Le site Métropolitiques publie le 18 avril 2018 une analyse de la carte scolaire http://www.metropolitiques.eu/Carte-scolaireau-dela-de-la-mixite-comment-l-Etat-entretient-les-inegalites.html, pas très nouvelle à vrai dire mais bien structurée. La carte scolaire est née dans les années 60, sans débat politique à l’époque, d’une volonté de planification des moyens et d’aménagement des territoires. Dans les années 80, au nom de la liberté des familles, des dérogations se sont répandues. Les évaluations du dispositif ont toujours montré que les familles des classes supérieures et moyennes utilisaient davantage ces contournements, les catégories populaires, qui s’accommodent de la carte scolaire, y ayant beaucoup moins recours. A la fin des années 90, la mixité sociale des établissements scolaires est devenue un objectif des pouvoirs publics, compte tenu du constat de fortes ségrégations sociales sur le territoire. Sur le fondement d’une analyse soulignant les effets pervers de la carte scolaire, les pouvoirs publics ont prôné son assouplissement voire son effacement (c’est le choix de 2007, qui, sans surprises, a en fait accru les inégalités, certaines familles jouant mieux que d’autres le jeu des dérogations) mais le dispositif a atteint rapidement ses limites. En 2012, avec l’alternance politique, rien n’a changé, malgré le diagnostic d’un « échec de l’assouplissement », sauf la décision de mettre en place quelques expérimentations pour améliorer la mixité à l’école : ainsi, en 2016-2017, quelques collèges multi-secteurs ont été mis en place, sans suite ni sans véritable conviction.

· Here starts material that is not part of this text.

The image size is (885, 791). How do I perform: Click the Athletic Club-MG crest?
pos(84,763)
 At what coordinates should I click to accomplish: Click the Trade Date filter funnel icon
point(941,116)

Les travaux existant sur les inégalités sociales de réussite scolaire montrent que c’est moins l’absence de mixité sociale à l’école qui compte que les milieux sociaux d’appartenance. De plus, compte tenu de la difficulté des dérogations, les familles choisissent, pour accéder aux « bons établissements », des stratégies résidentielles plus simples ou l’inscription dans le privé.  Paradoxalement, les débats continuent pourtant de se focaliser sur la mixité scolaire alors même que le système fonctionne pour permettre à ceux qui veulent y échapper de le faire. En prônant la réintégration des établissements privés dans la carte scolaire et la « mise à niveau » des établissements scolaires publics, l’auteur de l’étude souligne qu’il s’agit là de la seule manière de rétablir une certaine logique dans la politique publique d’affectation des élèves dans les établissements. Certes : politiquement cependant, ces options ne sont pas complètement offertes et l’on voit mal que quelque pouvoir que ce soit impose cette contrainte à des établissements privés plutôt plébiscités dans l’opinion justement parce qu’ils pratiquent une sévère discrimination sociale. Reste, c’est vrai, à cesser de se focaliser sur la carte pour, plus simplement, améliorer la qualité de l’offre scolaire publique là où elle reste insuffisante. Mais cette entreprise serait très coûteuse et bouleverserait un statu quo bien établi. L’on va donc plutôt continuer à encourager la mixité sociale à l’école – ou à faire semblant.